*抜粋*.
千葉ジェッツの島田慎二社長
「残業禁止」を徹底して、運営でも成績でもBリーグを引っ張っているクラブが、B1東地区に所属する千葉ジェッツだ。創設6季目ながら、リーグ戦の年間観客動員数が約13万5千人で1位、1試合平均は4500人で、Bリーグ初代チャンピオンに輝いた2位栃木ブレックスの3300人を大きく引き離した。リーグが人気の指標の一つにしているSNSのフォロワー数も計17万人で他クラブを圧倒。1月の全日本総合選手権では強豪を次々と破って初優勝した。今期の売上高は昨期の6億円を大きく超え、9億円を達成する見通しだ。経営手腕が認められ、島田慎二社長(46)は、来季からリーグの副チェアマンを兼任する。そんな島田社長の経営哲学とは?
数百円の預金残高から再建、日本一 Bリーグの敏腕社長
●ボロボロになって働いても意味がない
スポーツ業界ではスタッフが深夜まで残業することは当たり前になっています。そんな中、ジェッツは10~18時半の就業時間を厳守。限られた時間の中でこそ生産性は上がるという考えからです。社員には「23時、24時まで働いてボロボロになって、多少給料が増えても意味がない。1時間の労働対価をほかのクラブの1・5倍にしよう」と呼びかけています。初めの頃は「せっかく仕事しようとしているのに社長自ら邪魔している」と言われましたが、退社時刻になると「帰るぞ!」と電気を消してしまいます。
●仕事は一番忙しい人に頼め
暇な人は仕事を頼まれても、頭が活性化していないから、実行に移るのが遅いんです。忙しい人は短い時間でなんとかこなそうとするから回転も速い。だからうちでは仕事の速い人に仕事が集まる。その分、その人の給料は増やします。
●モノを探している時間はムダ
書類やメールなど、モノを探す時間を合計すると1日1時間は損している。その時間が残業に置き換えられているとすれば、それを圧縮することで労働時間が変わる。だから、整理整頓はとにかく徹底させています。時にはスタッフの机の中、パソコンのメールボックスまで見て、きれいにしろと言っています。

*データ行*.
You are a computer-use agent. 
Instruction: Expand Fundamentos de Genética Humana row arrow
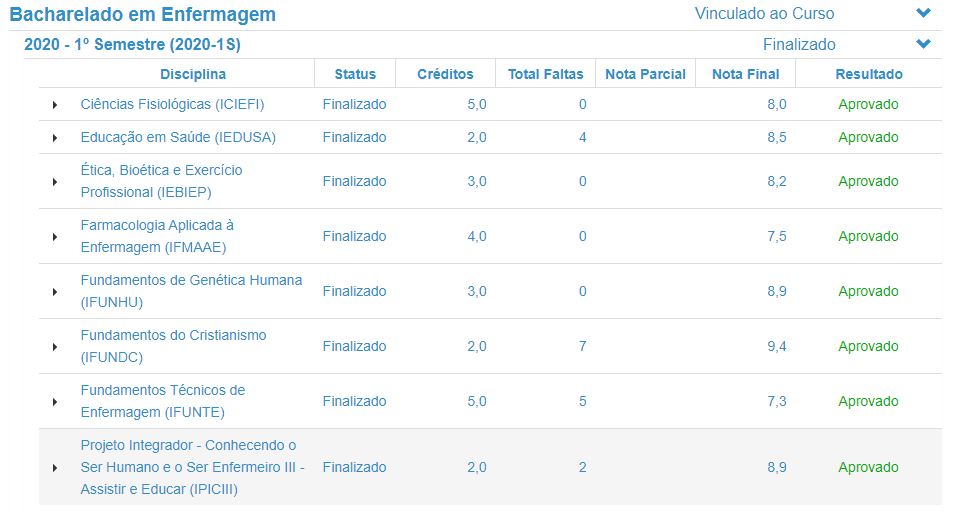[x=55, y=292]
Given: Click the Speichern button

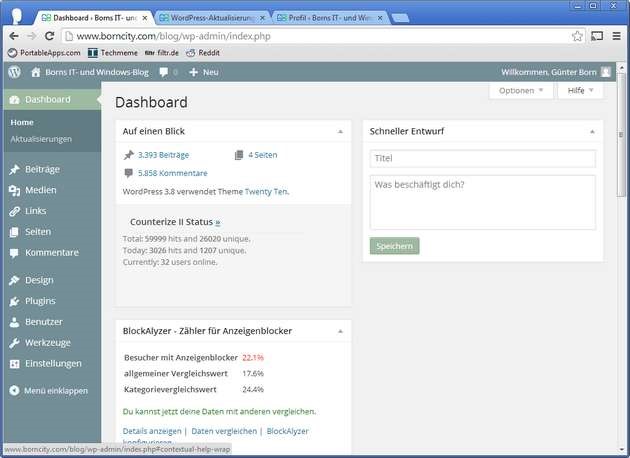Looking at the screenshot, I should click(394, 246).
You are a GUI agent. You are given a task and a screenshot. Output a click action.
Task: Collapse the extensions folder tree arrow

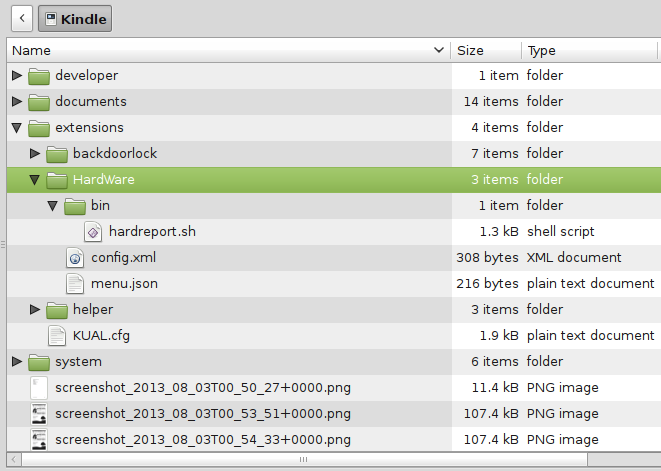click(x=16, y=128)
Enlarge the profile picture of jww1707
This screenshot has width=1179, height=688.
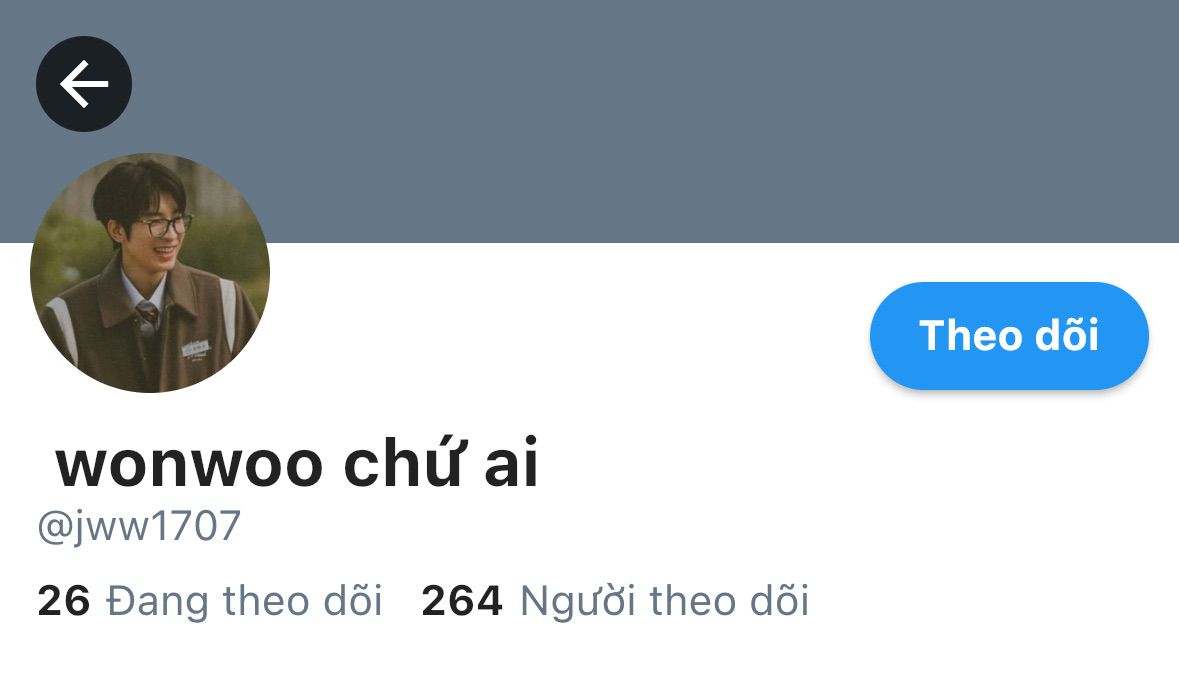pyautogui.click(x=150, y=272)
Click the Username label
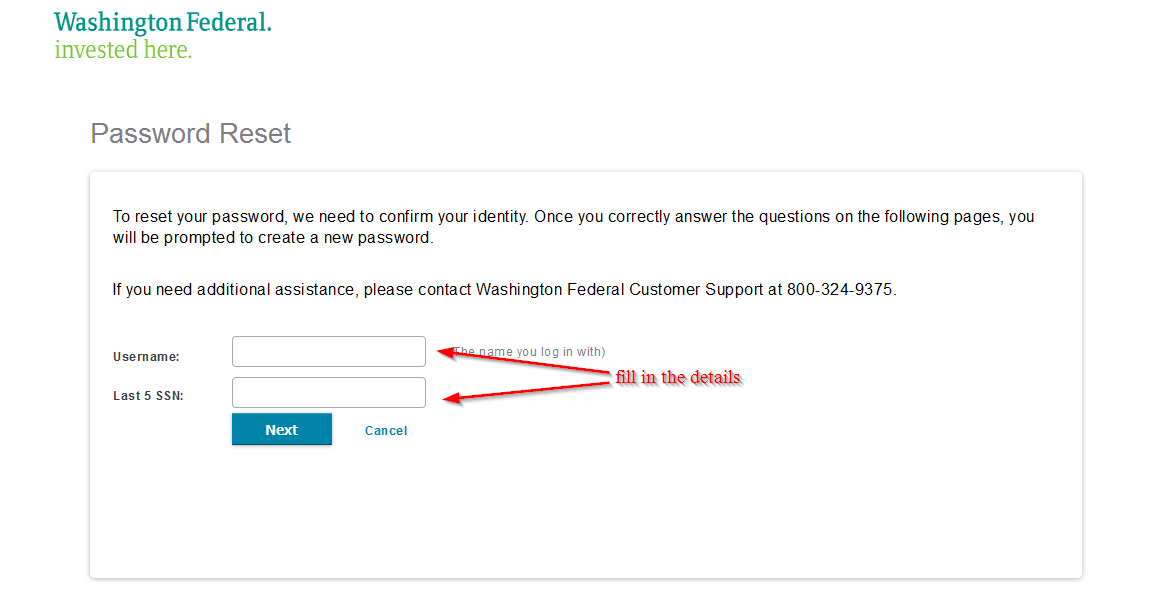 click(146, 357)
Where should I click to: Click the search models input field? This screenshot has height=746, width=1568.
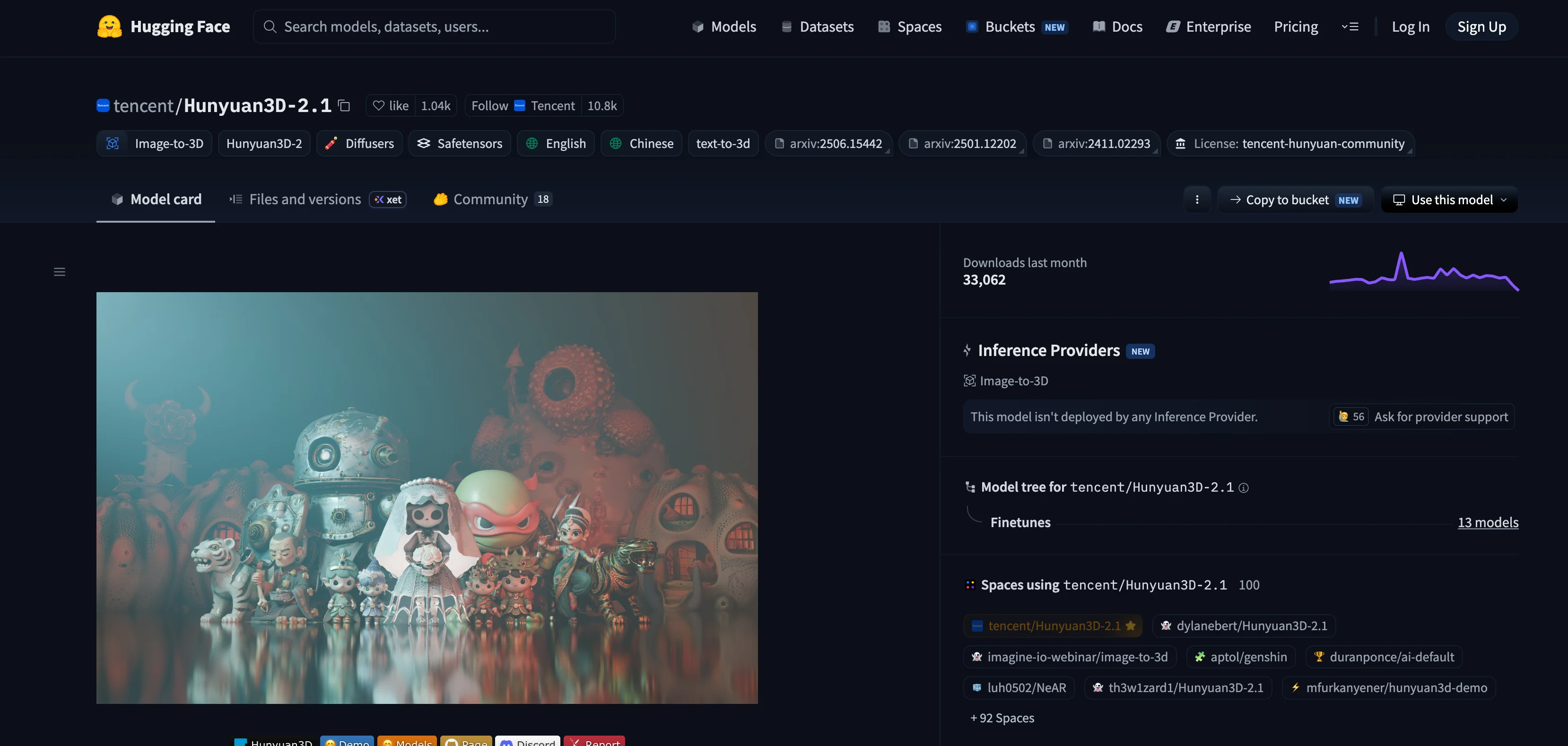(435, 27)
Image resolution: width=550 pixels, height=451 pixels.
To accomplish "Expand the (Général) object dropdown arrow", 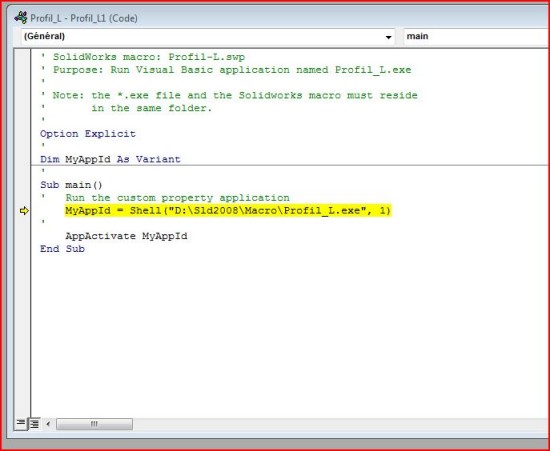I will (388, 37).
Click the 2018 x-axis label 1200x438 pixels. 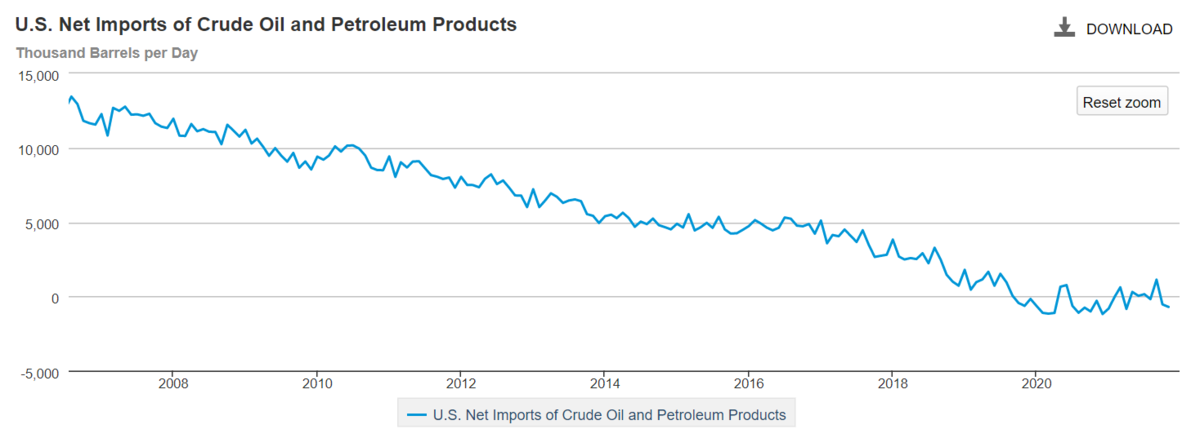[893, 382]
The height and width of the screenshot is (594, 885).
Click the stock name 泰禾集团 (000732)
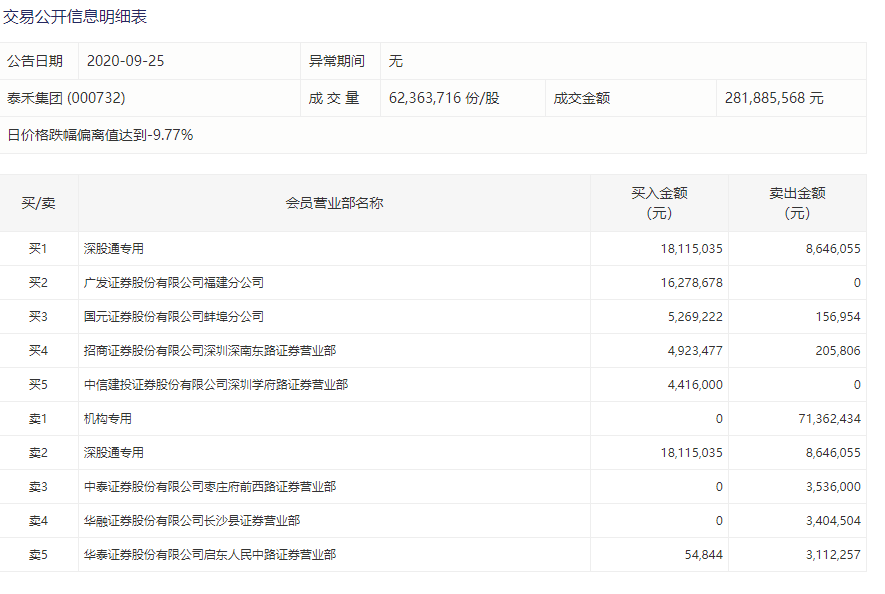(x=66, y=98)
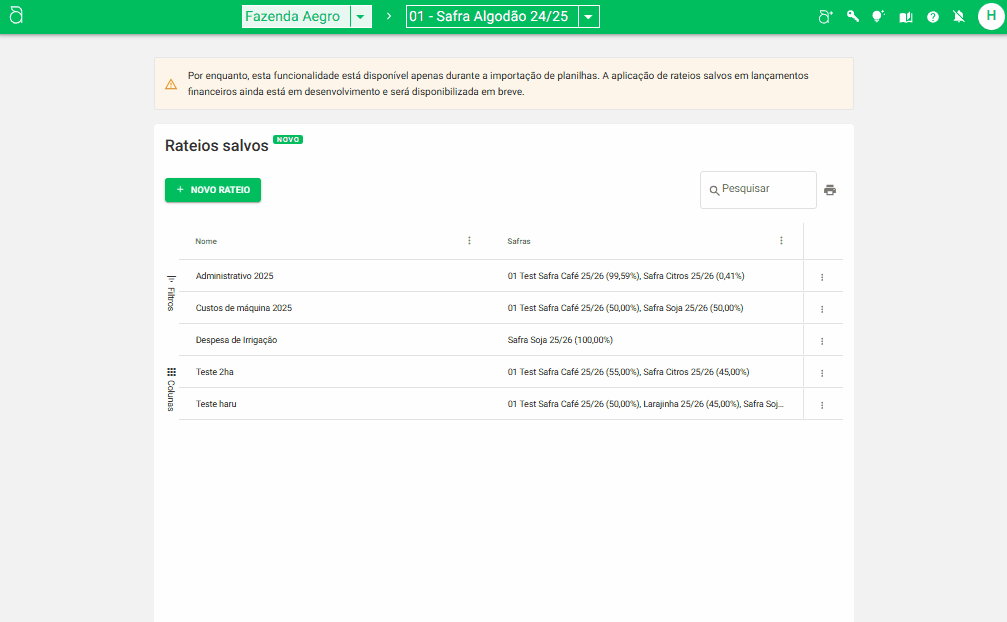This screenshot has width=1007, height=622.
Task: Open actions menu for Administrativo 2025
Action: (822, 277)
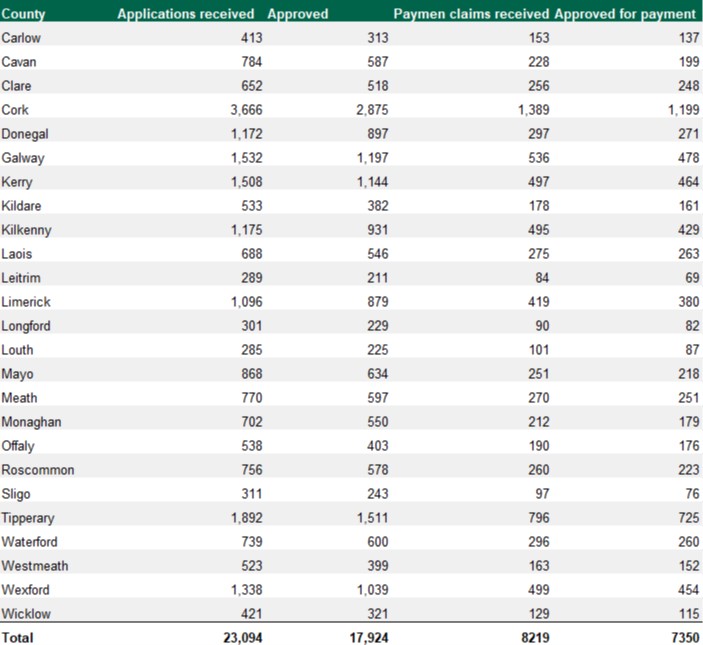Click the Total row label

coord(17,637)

*課題*. 島田慎二社長についての抜粋から、「●」で始まる見出しをすべて挙げよ。

*解答*.
ボロボロになって働いても意味がない
仕事は一番忙しい人に頼め
モノを探している時間はムダ